Fear in My Experience with PTSD

I spent six days at a facility which is supposed to help people get through crises and feel better, you know, so I could feel well enough to at least get through the day. Everyone there is automatically on suicide watch, regardless of their voluntary status or mental faculties. That means I was to be checked upon every fifteen minutes. Sometimes the staff would flip on the room light in the middle of the night, because they supposedly couldn’t see me. Other times, the door would slam shut. They also would shine a flashlight in my face.

Let me explain something about post-traumatic stress disorder: I am afraid. My fear isn’t tied into any particular train of thought or memory, but rather the patterns in my environment. I am controlled by this instinctive fear, from the reptilian part of the brain. Raw fear.

That means that every little sound: footsteps, chatter outside my door, doors being opened and closed, every single little sound and changes of light reminds me someone else is there—that people are volatile and potentially dangerous, and it keeps me awake at night.

I have been on all sorts of sleep medications and most of them either don’t work, send me into a panic, or only give me about 3 hours of solid sleep.

Over the six days I was there, I slept collectively 15 or 16 hours. I felt exhausted and often found myself thinking of ways to tell off the staff for keeping me awake all night. I was frustrated and I was sleep deprived.

During night three or four, I explained to the staff that sleep deprivation is a form of torture. It is actually classified as a torture by the government. And I asked how I was supposed to recover when I couldn’t rest.

Needless to say, the visit was unproductive in and of itself. In fact, I felt worse in some ways by the time I was released. However, on my way home, I was struck that the root cause of my problems is actually fear; intense, gut-wrenching, instinctual fear, because my home situation activates that response in me. It’s not even that the situation is unbearable; it’s the fear that was instilled in me coming back.

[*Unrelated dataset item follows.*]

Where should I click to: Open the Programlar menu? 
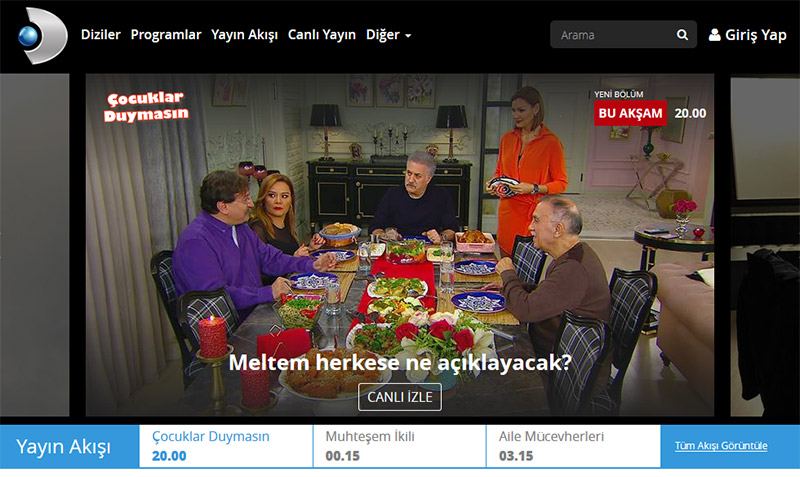[166, 35]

This intense fear pushes out all of my other feelings. I could easily endure the suffering if it was balanced with joy, but the capacity for joy seems unreachable. I have no place to go to call my own. I have no place I feel safe. I do my best to keep making healthy choices: to go outside, to go for walks, to avoid processed food, to spend more time with people I care about. I still feel so stuck. I’m tired. I can’t imagine spending another 30 years living like this.

I know this is temporary. Everything is just a blip in the grand scheme of things. I know that people are inherently good. I know the world is rich, beautiful, and vast. I just feel cut off from all of that. I feel cut off from others. That leads me to wanting to be alone with my thoughts.

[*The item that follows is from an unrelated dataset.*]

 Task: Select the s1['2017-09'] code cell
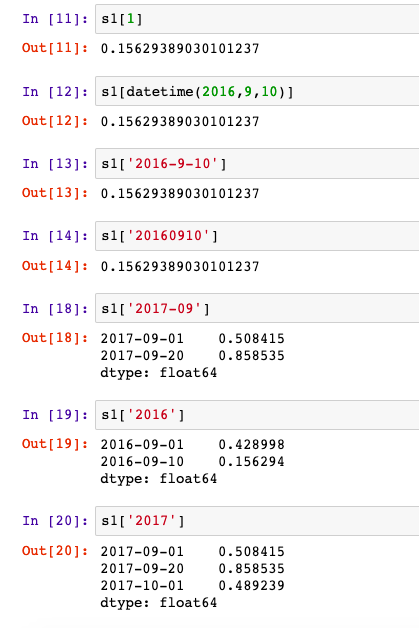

I’ve mostly stopped talking to people. I don’t know what to say anymore. My personality is blah most of the time because I’m lost in thought.

I’m still changing things up in my life though. I want to give myself a chance at something more.

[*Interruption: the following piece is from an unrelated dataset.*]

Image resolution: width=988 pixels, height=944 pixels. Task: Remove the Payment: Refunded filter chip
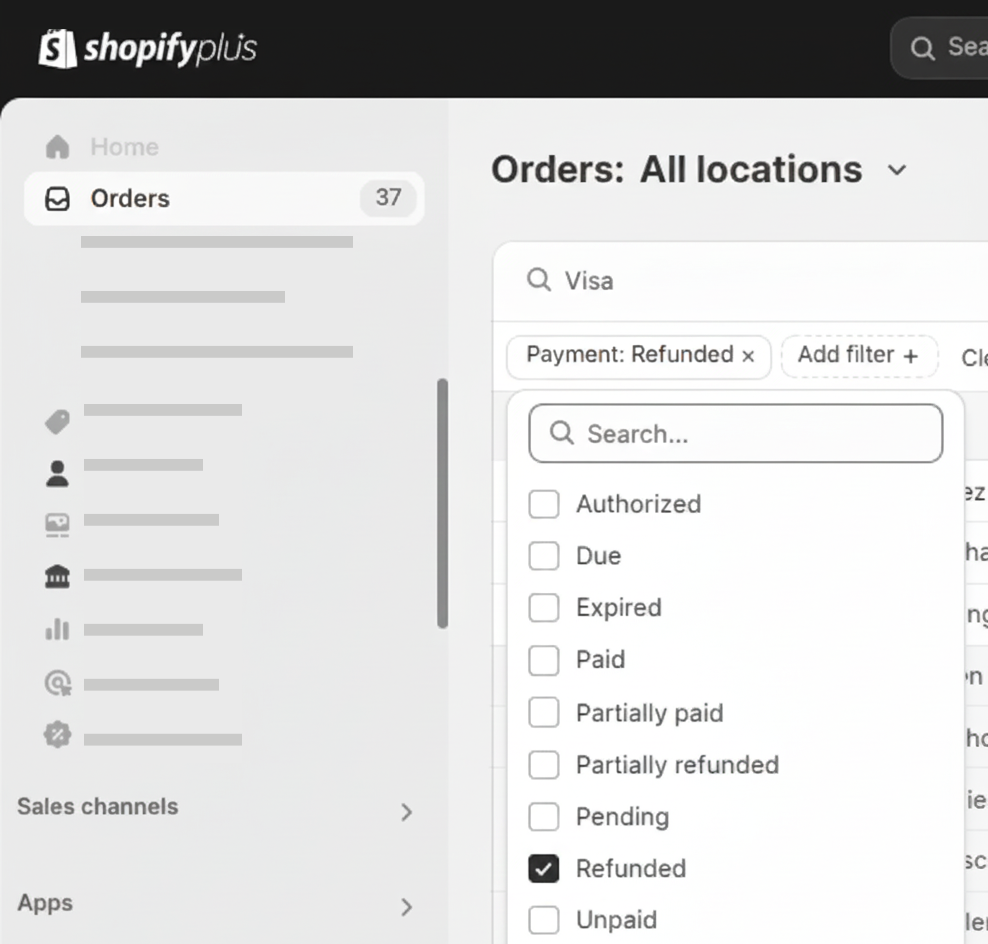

Basically, there are only a couple of interactions I’m interested in. Expanding Horizons and Playful Mode.

Expanding Horizons: Each person operates at their own frequency, in fact, every cell does and so every person is configured similarly but differently. In other words, each person has their own unique energy signature. Let’s call this energy a Horizon. Each person has their own Horizon, and interactions which involve authenticity and learning from one another’s perspective. This expands a person’s Horizon.

Playful Mode: This is where I adapt my humor to the person I’m interacting with. I get playful and tease sometimes. It’s like a game of creative reactivity.  This Mode is nearly always a success in a social situation. People would rather laugh than be serious.

Sometimes I just can’t get into whatever mode I need to be in for those interactions and I just need to be alone. Even sound and light bothers me when I feel this way. I have a strong desire to be away from everyone – at least, anyone who wants to interact with me.

I need to work on accepting the fear and living my life regardless of my fear.  And a nap would be nice.  Haha.